Fausse Commune, un projet théâtral de la Compagnie Espère un peu
FVLC : Comment vous êtes-vous situées, dans le travail d’écriture, par rapport à l’actualité des thèmes de la Commune ?
P. L.-L. : L’actualité de la Commune, c’est quelque chose que nous avions en tête au tout début du travail – notamment la question du lien entre violence et politique. Nous étions d’ailleurs, en novembre 2018, au début du mouvement des Gilets jaunes. Puis, par le biais de nos lectures – je pense par exemple au livre de Kristin Ross, L’Imaginaire de la Commune, qui explore l’inconscient politique de cet événement –, cette intuition n’a cessé de se renforcer.
Nous avons continué à mesurer à quel point cet événement était actuel, et plus proche par bien des aspects que des événements plus récents comme Mai 68, par exemple, qui est pourtant un incontournable de certaines histoires de famille (la mienne, à tout le moins !).
Citons quelques exemples pêle-mêle : la place du précariat dans la ville, qui explose pendant le second Empire et sa révolution industrielle, et qu’on retrouve aujourd’hui sous la forme de ces chauffeurs-livreurs qui travaillent « à la tâche », sans contrat durable et sans protection sociale ; la gentrification des quartiers parisiens, bien sûr ; la visibilité des inégalités dans l’espace urbain, c’est-à-dire l’alternance entre des quartiers très pauvres et des vitrines du luxe – le Bon Marché en 1869, et le Marais aujourd’hui…
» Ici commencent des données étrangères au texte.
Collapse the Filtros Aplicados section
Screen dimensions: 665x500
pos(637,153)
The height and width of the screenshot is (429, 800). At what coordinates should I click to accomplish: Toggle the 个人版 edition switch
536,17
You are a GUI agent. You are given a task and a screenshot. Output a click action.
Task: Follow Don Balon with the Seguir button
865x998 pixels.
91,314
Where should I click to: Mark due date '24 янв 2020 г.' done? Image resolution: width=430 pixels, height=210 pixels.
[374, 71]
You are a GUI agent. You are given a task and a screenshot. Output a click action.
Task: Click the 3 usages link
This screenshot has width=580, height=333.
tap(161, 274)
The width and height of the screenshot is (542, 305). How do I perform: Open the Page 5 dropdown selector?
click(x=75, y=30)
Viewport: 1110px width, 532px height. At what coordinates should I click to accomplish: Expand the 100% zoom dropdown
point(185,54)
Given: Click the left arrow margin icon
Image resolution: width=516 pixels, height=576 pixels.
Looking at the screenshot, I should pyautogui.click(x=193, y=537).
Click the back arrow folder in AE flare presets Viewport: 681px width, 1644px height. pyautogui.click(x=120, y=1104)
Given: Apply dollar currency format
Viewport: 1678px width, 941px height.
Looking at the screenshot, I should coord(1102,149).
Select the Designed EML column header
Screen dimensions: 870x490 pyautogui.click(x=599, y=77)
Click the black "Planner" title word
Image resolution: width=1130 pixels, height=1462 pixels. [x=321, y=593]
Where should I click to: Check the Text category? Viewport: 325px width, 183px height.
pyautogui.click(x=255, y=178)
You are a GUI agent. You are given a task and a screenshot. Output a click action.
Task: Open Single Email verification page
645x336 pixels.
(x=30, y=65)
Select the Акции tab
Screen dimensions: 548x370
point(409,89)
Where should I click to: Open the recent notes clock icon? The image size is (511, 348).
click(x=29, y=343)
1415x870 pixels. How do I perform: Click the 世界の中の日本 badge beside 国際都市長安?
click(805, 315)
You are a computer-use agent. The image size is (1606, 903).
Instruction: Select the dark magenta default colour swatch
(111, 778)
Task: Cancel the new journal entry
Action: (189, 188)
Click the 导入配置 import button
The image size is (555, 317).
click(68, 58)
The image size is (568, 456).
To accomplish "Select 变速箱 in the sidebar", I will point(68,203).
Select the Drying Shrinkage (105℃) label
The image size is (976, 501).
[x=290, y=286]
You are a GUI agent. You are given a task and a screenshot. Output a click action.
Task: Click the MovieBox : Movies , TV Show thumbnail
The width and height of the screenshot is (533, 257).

Il y a également le rapport à la pratique démocratique, qui est redevenu un sujet de conflit, comme en attestent des manifestations comme Nuit debout, Occupy Wall Street ou les Gilets jaunes, qui posent la question d’une démocratie plus directe, voire plus « sauvage », et de modalités différentes pour choisir (et révoquer) nos élues et nos élus…
Il y a, bien sûr, le thème de la commune, au sens de l’échelle communale comme entité de gouvernance, et la question des « communs »… La question du revenu universel, de l’égalité entre les hommes et les femmes et de la place des femmes dans l’espace public… Tous ces thèmes sont brûlants aujourd’hui ; toutes ces interrogations qui ont traversé la Commune, toutes ces contradictions aussi (qui faisaient coexister des personnes favorables à la propriété privée pour tous, et d’autres opposées à la notion même de propriété privée), on les retrouve dans la France contemporaine.
Ce qui est intéressant pour nous également, c’est que le théâtre (au sens de la pratique ou de l’institution) est bien le miroir du monde ; c’est-à-dire que les questions posées en 1871 et en 2021 existent en miroir dans notre métier : comment s’éloigner du regard « vertical » du metteur en scène ? Faut-il favoriser la création collective ? Qu’est-ce qu’un théâtre démocratique ou écologiste ? Quel rôle joue le théâtre dans notre écosystème sociétal ?
Je repense souvent à un entretien dans lequel le metteur en scène allemand Thomas Ostermeier décrivait l’expérience catastrophique qu’a été, pour lui, l’expérience de l’autogestion à la Schaubühne. Lorsque la démocratie directe « patine », faut-il mettre en place le Comité de salut public ? Pour aboutir à une création ou gérer un théâtre ou une ville, faut-il laisser la place à toutes les voix ? Faut-il à un moment faire acte d’autorité ? C’est une question qui me semble à la fois insoluble et passionnante.